*Supplied information*:
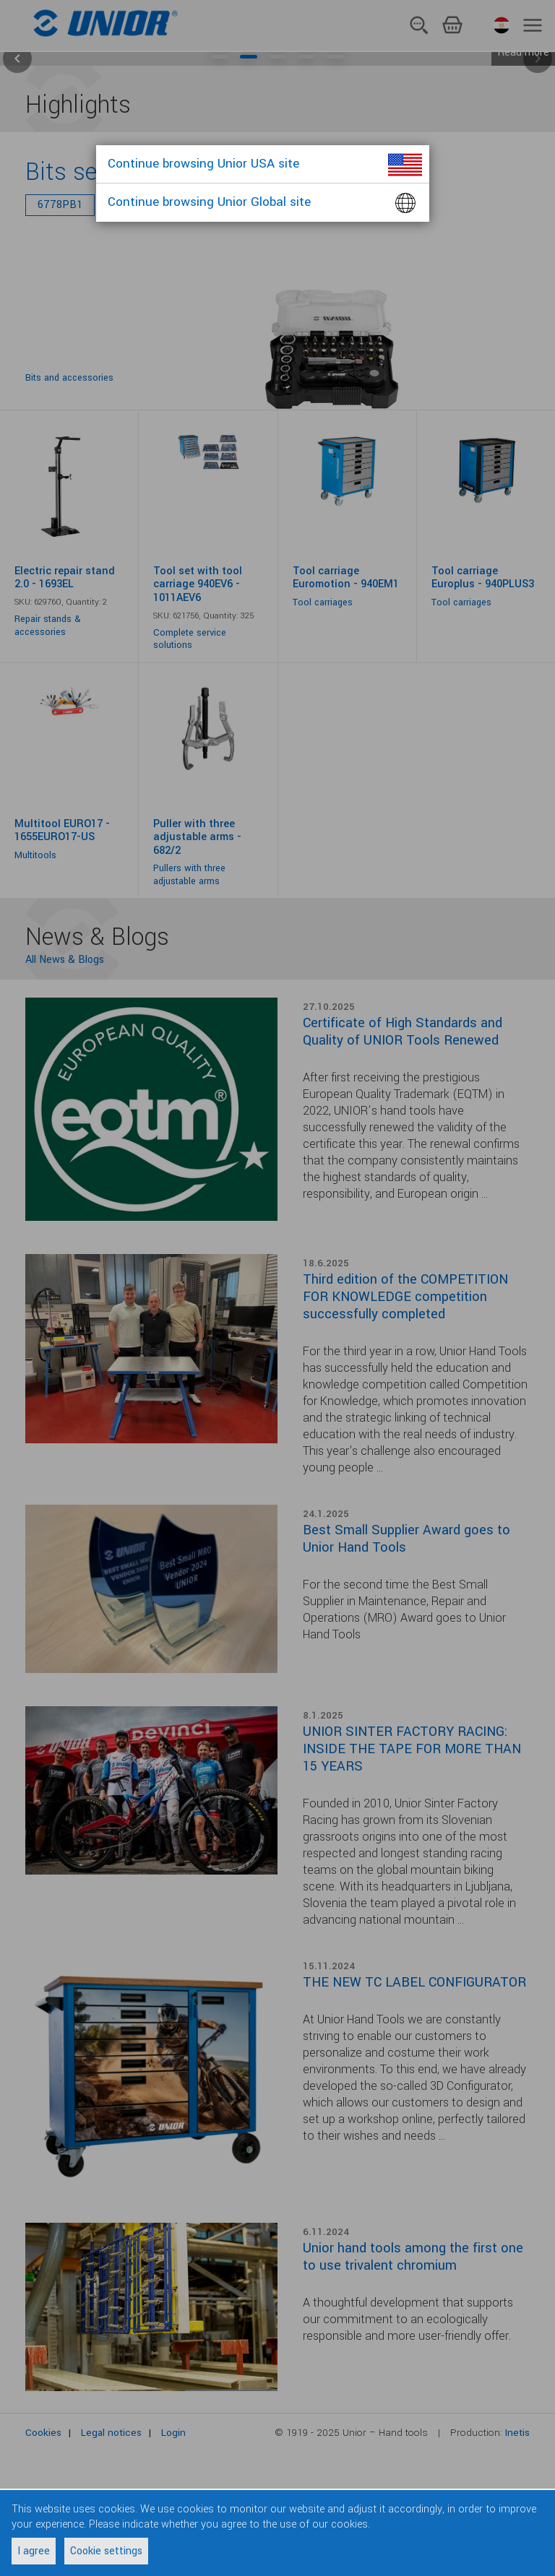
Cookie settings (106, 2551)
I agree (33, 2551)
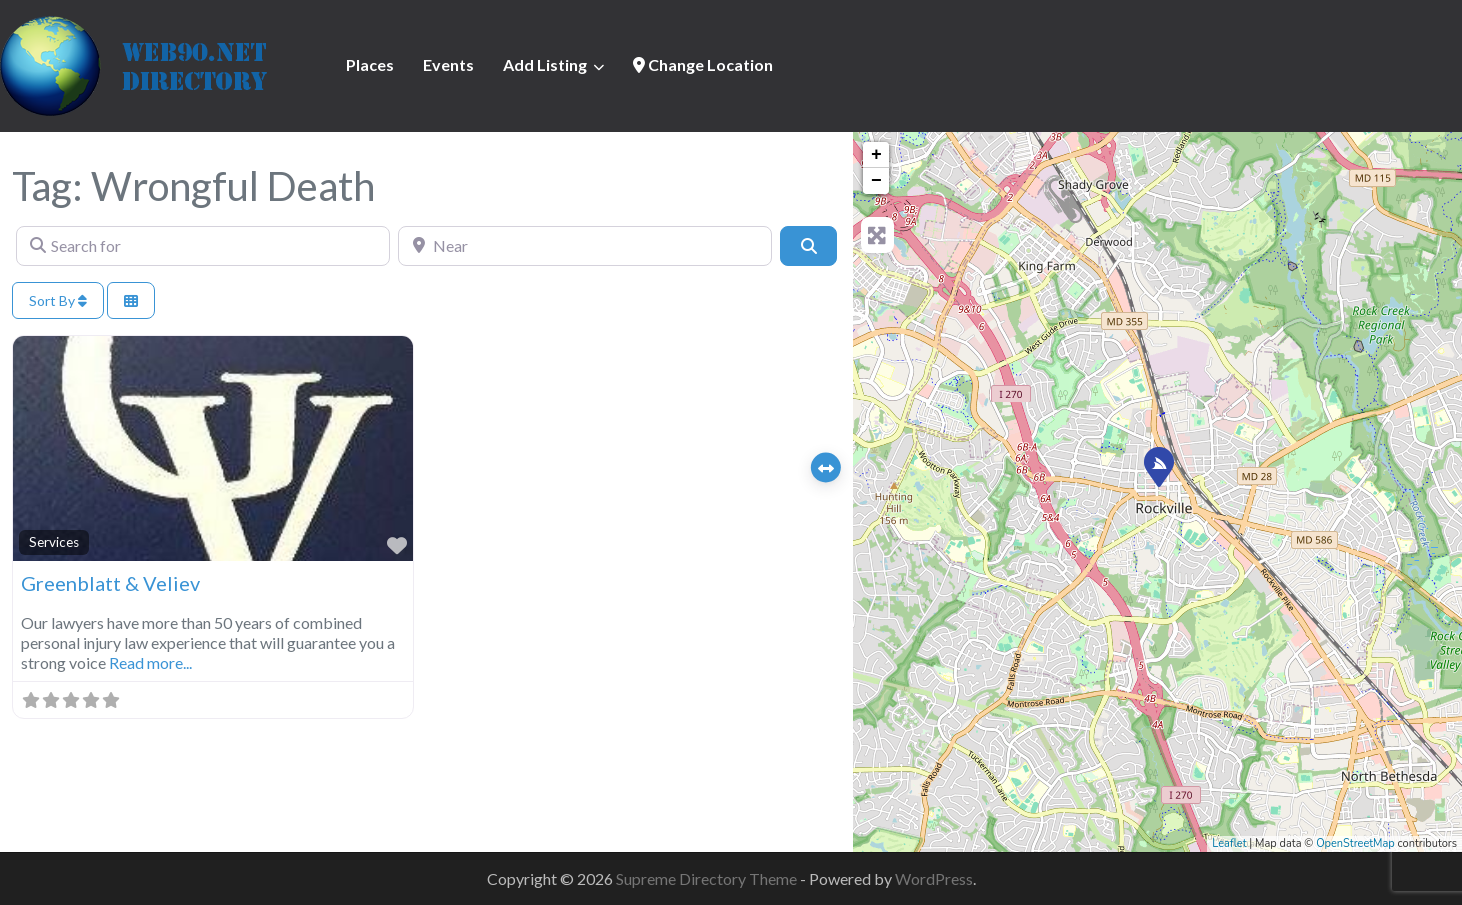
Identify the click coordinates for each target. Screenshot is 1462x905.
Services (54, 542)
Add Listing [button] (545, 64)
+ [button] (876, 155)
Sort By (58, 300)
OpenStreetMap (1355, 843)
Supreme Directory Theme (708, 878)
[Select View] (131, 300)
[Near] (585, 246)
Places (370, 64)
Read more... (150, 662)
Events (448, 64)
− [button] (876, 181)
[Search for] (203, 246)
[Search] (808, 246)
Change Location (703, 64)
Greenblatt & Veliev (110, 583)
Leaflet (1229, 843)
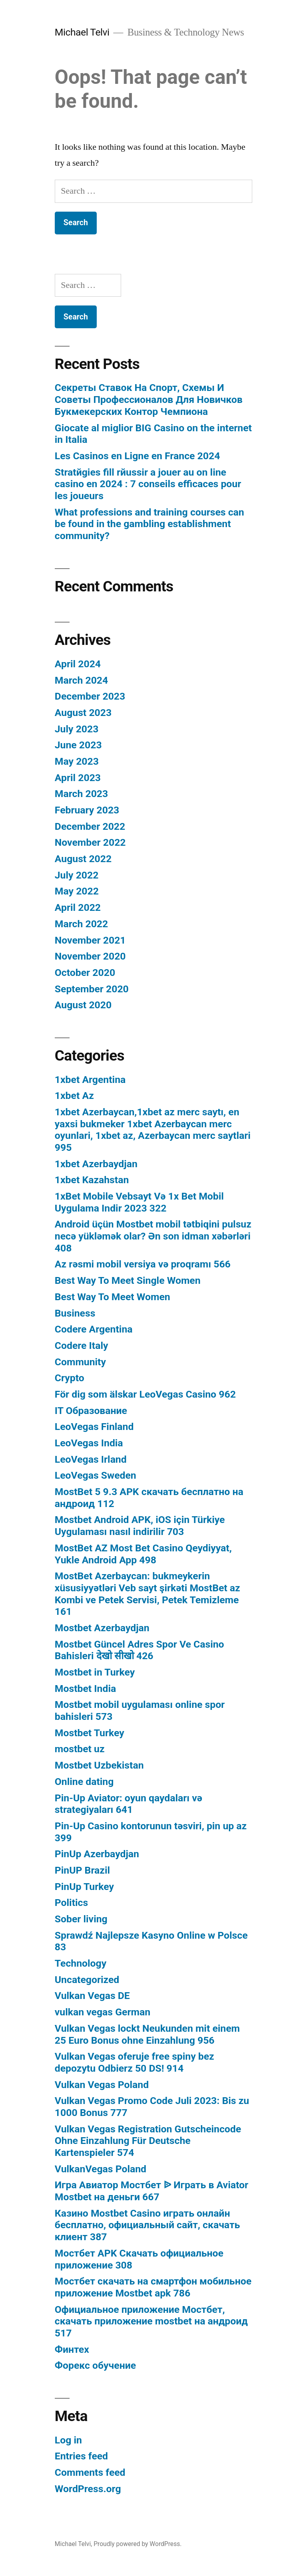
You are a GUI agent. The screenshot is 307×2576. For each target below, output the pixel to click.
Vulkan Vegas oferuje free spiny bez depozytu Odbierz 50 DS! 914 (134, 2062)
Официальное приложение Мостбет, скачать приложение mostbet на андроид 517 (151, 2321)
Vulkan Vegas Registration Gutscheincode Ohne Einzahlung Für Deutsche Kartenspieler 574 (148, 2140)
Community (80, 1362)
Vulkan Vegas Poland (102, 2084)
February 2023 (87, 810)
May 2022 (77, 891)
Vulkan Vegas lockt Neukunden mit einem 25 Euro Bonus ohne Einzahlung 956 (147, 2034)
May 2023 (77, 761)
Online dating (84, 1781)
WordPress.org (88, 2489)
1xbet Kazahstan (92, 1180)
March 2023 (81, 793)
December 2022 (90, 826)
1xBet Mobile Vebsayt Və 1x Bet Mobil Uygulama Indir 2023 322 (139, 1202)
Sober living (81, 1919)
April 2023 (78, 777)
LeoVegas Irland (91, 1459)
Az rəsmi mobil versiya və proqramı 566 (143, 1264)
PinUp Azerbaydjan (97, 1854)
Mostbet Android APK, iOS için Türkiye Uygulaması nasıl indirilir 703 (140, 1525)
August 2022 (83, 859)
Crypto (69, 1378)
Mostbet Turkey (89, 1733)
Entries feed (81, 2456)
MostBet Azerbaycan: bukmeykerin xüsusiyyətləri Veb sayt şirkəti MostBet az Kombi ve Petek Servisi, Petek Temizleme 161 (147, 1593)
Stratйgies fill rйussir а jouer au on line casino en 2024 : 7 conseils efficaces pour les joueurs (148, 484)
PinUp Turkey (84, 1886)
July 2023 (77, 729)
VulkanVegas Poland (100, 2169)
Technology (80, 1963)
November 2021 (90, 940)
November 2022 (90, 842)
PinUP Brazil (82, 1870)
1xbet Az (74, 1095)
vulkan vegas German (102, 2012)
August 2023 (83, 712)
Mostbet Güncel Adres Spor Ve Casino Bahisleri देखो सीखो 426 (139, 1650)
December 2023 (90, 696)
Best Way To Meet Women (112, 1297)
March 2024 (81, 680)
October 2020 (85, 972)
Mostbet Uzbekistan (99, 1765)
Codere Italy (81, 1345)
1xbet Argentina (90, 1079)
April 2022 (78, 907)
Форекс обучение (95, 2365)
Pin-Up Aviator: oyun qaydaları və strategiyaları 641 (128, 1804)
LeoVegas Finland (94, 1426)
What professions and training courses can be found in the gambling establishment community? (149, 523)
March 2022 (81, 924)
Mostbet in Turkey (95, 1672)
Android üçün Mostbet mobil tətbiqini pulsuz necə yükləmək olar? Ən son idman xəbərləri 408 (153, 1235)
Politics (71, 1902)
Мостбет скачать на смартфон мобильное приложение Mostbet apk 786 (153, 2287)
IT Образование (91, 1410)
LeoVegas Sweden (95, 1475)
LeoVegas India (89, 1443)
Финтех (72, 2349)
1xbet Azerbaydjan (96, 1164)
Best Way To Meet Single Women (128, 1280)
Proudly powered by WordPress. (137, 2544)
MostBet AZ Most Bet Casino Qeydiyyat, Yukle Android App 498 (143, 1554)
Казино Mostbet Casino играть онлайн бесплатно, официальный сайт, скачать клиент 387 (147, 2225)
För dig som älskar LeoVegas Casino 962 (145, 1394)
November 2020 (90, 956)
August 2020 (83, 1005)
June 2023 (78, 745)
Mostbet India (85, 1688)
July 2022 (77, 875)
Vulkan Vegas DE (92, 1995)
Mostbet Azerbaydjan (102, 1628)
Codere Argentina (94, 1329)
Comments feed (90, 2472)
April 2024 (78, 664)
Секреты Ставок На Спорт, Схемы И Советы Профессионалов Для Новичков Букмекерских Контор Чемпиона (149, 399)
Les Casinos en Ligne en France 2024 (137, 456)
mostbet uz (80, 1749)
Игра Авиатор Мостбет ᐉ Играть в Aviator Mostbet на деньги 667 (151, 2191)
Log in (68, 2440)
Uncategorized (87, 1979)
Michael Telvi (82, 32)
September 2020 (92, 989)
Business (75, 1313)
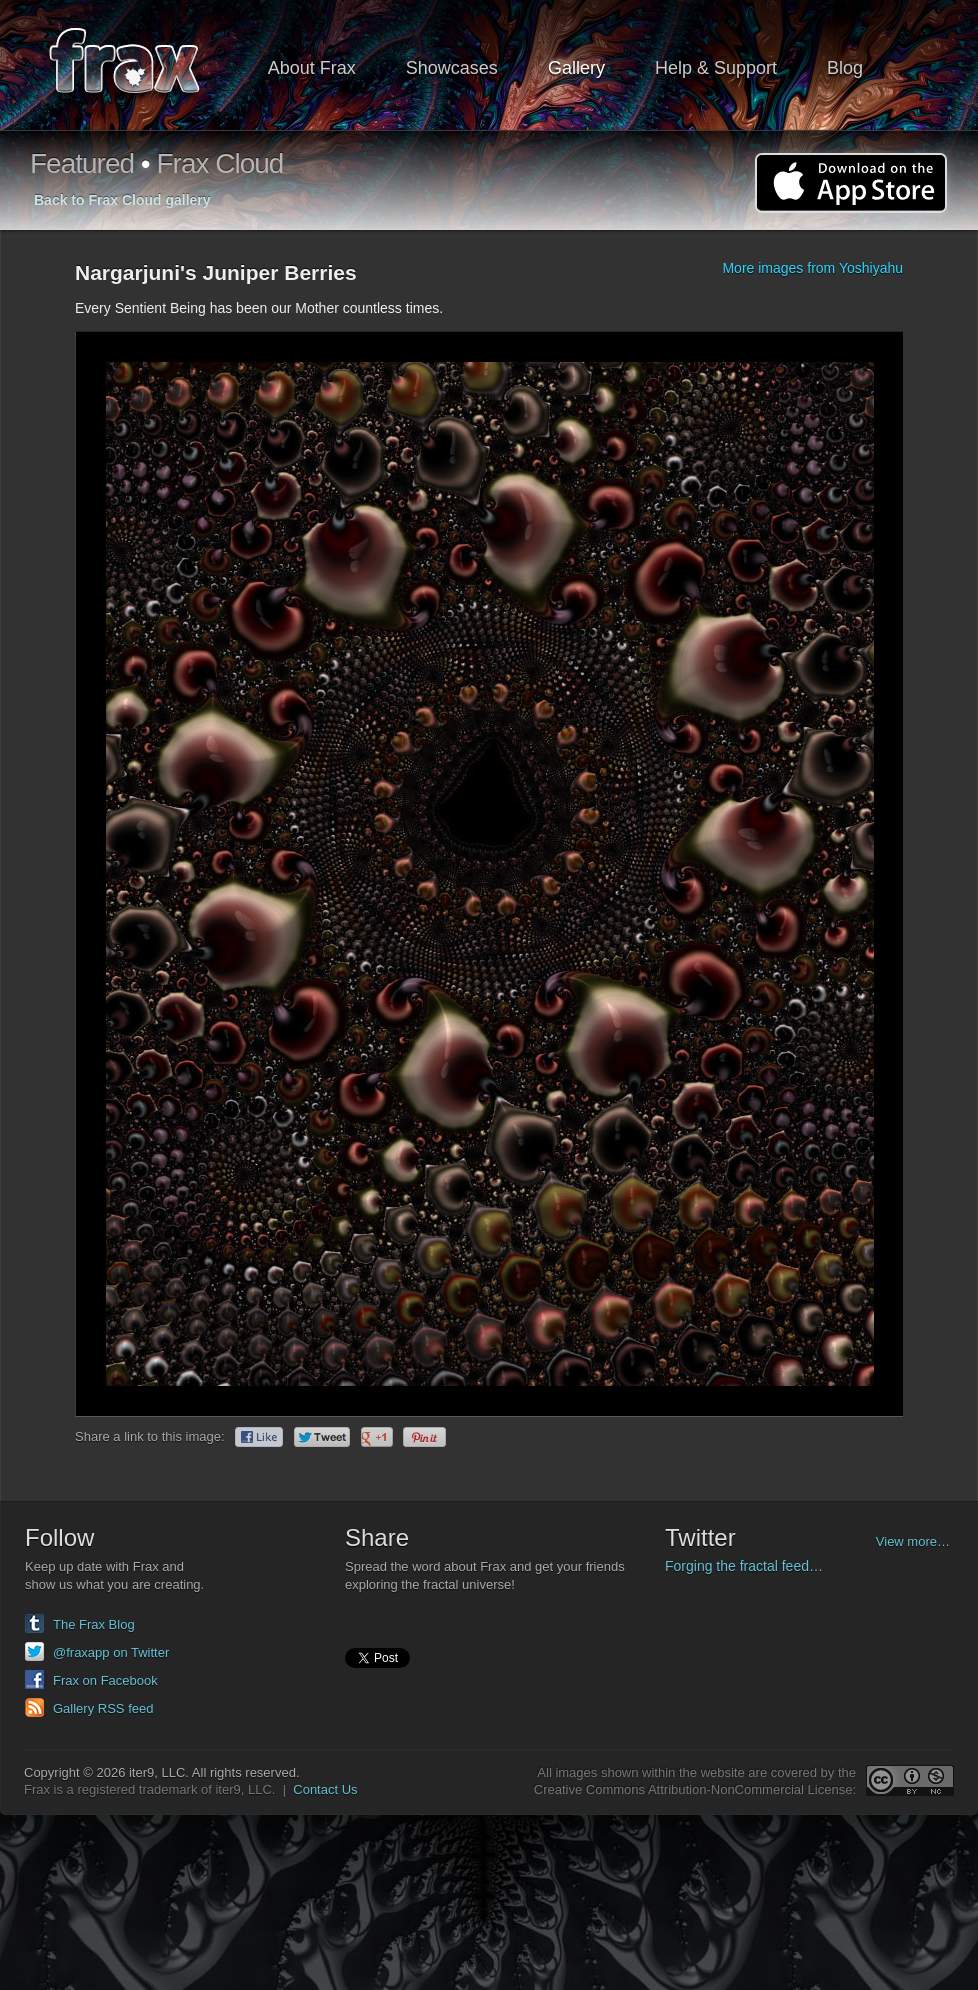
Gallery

*Stated goal*:
Begin at the row that has "Uncategorized (87, 1979)" and stop after the final row, then present those rows as a numbered list with no blank lines. Leave out the pictures.

*The response*:
1. Uncategorized (87, 1979)
2. Michael Telvi (82, 32)
3. September 2020 (92, 989)
4. Business (75, 1313)
5. Gallery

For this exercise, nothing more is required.